2.2 Disadvantages of the Asian Approach

- A prompt for many fields in the data bank may have to be made when entering new data, even though information for many of these fields might be absent.

A further ramification of this is that, depending on the type of data bank package, much wasted space may be introduced into the data bank.

- The format of the data bank should be as well defined as possible before the initial entry of data. If new characteristics (descriptors) are desired after the data bank has been defined, a reorganization will be required and new screen formats must be produced for data entry.

- Someone knowledgeable about the mechanics of a data bank package must be readily available should the data bank require restructuring, recovery from hardware failure, monitoring of access, etc. This person may also need to be able to write software to interface with the data bank package should customization beyond that which the package can provide be required.

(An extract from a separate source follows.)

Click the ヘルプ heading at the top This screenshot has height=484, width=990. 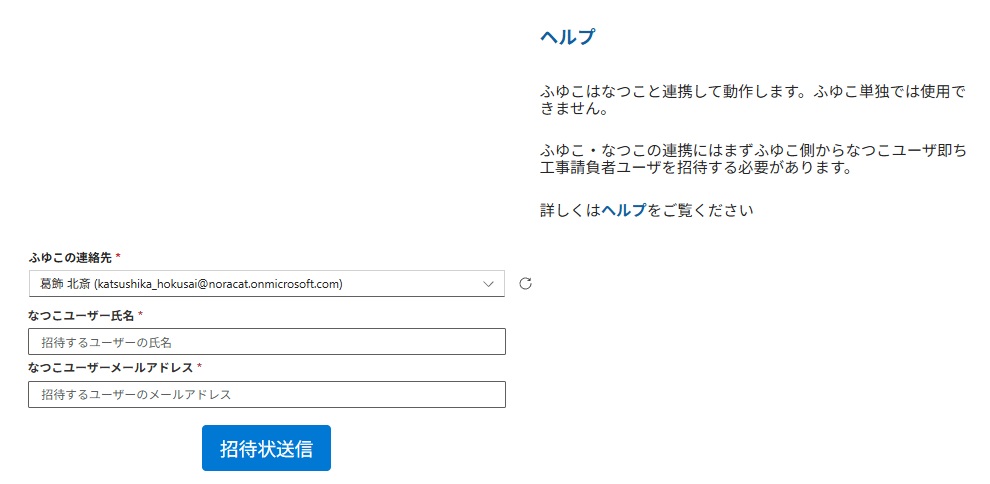point(567,38)
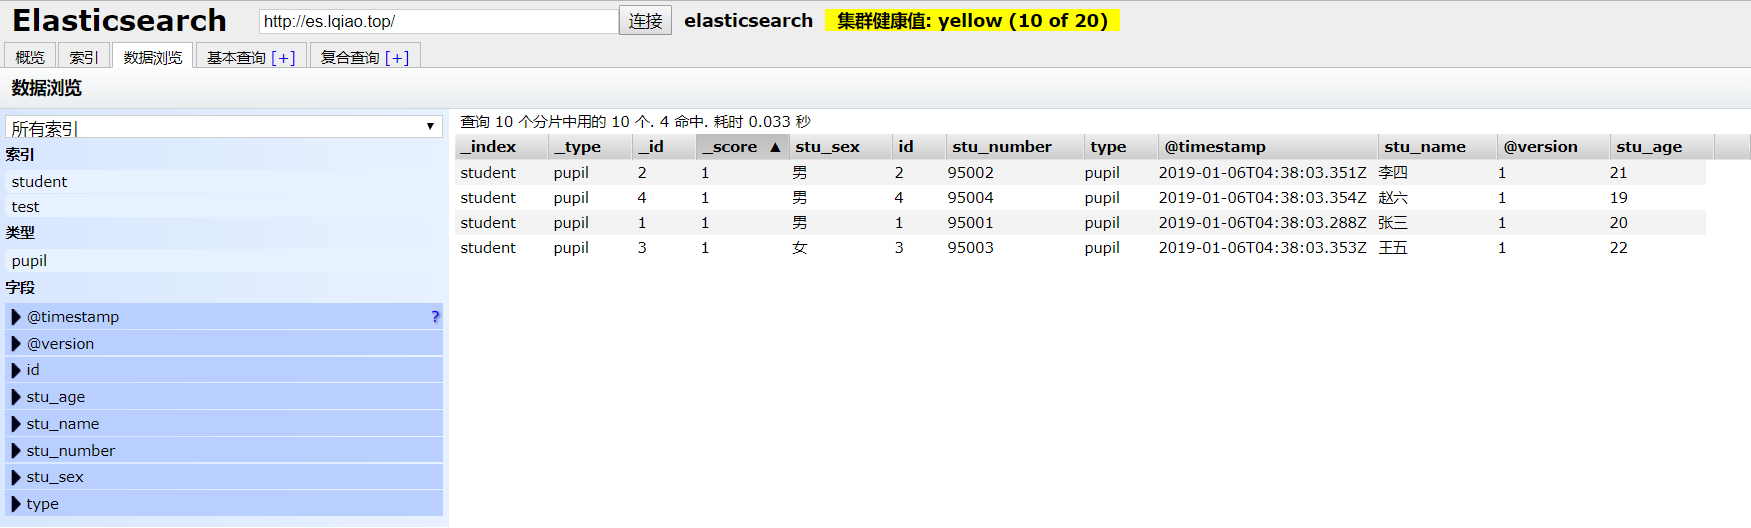
Task: Select the student index in sidebar
Action: pyautogui.click(x=40, y=182)
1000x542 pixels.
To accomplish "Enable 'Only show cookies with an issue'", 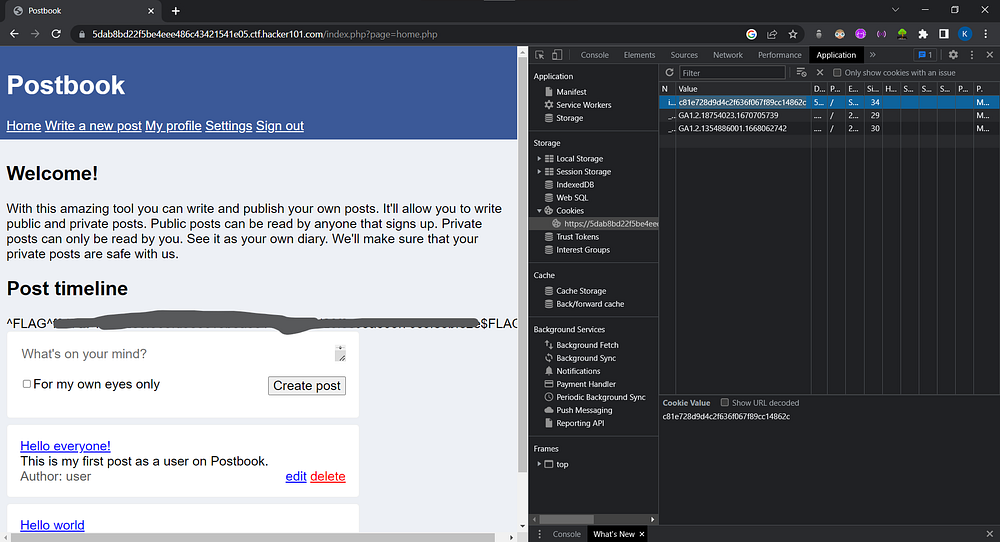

- Some packages require a lot of computer memory because they have been made general enough to cover a wide variety of applications.

- Large data entry forms, covering all possible traits, are required since data could rarely be entered directly from the source documents.

2.3 Advantages of the Latin American Approach

- Data need only be entered when available. There is no need to fill out large data entry forms when much of the data on these forms will not be present in the source document being considered.

- The data bank need not be fully defined before it is implemented. As new types of information come to hand it is “simply” a matter of defining new codes and formats for the new information to get it into the data bank. No restructuring of the existing data bank is required.

- The data bank only contains relevant information. There is no waste space due to blank fields.

- Predefined lists may stifle addition of valid new genetic resource descriptors.

2.4 Disadvantages of the Latin American Approach

- It is almost certain that this approach can only be catered for by customized software development. Customized solutions are inevitably dearer than application of a generalized package. Software development is an extremely labour intensive occupation (although claims are now being made to the contrary by use of fourth generation programming languages programmes which write programmes). All costs must be absorbed by the one user.

- Each new type of analysis or search of the data bank requires new software and new lead times. Ad hoc enquiries are often difficult to realize.

- Any major changes in the formats of reports, screen designs and characteristics of the data bank would require software changes and the recreation of the data bank. Even what appears externally to be a simple change may involve many hours of programme coding.

- Addition of a new type of information into the data bank, and thus use of a new code, requires software changes to the programme(s) interpreting the codes and the format of the data to which the code pertains.

- The ordering of codes must be well coordinated so that sufficient codes are available and so that one code is not used for more than one characteristic.

- New software will generally be required for each new species, even if it is only a rehash of an existing system.

- For small valued items, the codes themselves may end up occupying a significant proportion of the data bank.

- Codes have to be known when entering and retrieving data. It is easier for the human mind to work with textual descriptions than with codes.